*** TASK DATA ***
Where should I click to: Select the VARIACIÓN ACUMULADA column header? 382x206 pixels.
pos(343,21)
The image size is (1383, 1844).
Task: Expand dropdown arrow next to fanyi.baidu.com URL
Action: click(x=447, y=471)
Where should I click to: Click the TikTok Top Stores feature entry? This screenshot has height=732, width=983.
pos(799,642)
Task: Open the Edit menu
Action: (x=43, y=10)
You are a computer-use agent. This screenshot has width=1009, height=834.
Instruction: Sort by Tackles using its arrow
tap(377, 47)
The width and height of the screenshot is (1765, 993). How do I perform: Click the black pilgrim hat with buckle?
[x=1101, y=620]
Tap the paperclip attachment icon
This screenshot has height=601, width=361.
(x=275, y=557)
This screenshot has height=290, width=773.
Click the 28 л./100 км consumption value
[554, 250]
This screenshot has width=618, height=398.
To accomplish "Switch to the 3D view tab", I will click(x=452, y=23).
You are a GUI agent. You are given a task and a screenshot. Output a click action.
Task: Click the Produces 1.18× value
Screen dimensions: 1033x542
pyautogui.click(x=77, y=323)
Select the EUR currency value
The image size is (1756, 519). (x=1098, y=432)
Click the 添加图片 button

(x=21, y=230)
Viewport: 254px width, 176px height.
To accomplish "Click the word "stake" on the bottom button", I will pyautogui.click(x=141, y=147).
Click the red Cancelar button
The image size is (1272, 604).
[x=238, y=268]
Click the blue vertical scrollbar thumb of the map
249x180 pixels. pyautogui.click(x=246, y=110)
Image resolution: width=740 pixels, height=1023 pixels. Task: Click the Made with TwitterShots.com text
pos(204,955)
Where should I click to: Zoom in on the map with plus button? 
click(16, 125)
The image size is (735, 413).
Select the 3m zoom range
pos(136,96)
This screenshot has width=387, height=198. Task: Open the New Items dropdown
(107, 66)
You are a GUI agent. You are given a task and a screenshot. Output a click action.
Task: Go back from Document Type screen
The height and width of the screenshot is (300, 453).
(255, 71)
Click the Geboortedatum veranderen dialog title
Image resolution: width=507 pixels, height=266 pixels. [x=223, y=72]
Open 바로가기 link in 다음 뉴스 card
***
→ **YOUR OBJECTIVE**:
What lines hold the string "accomplish"? Pick them out of the data.

→ **TASK RESPONSE**:
To accomplish "Switch to the 3D view tab", I will click(x=452, y=23).
To accomplish "Click the word "stake" on the bottom button", I will pyautogui.click(x=141, y=147).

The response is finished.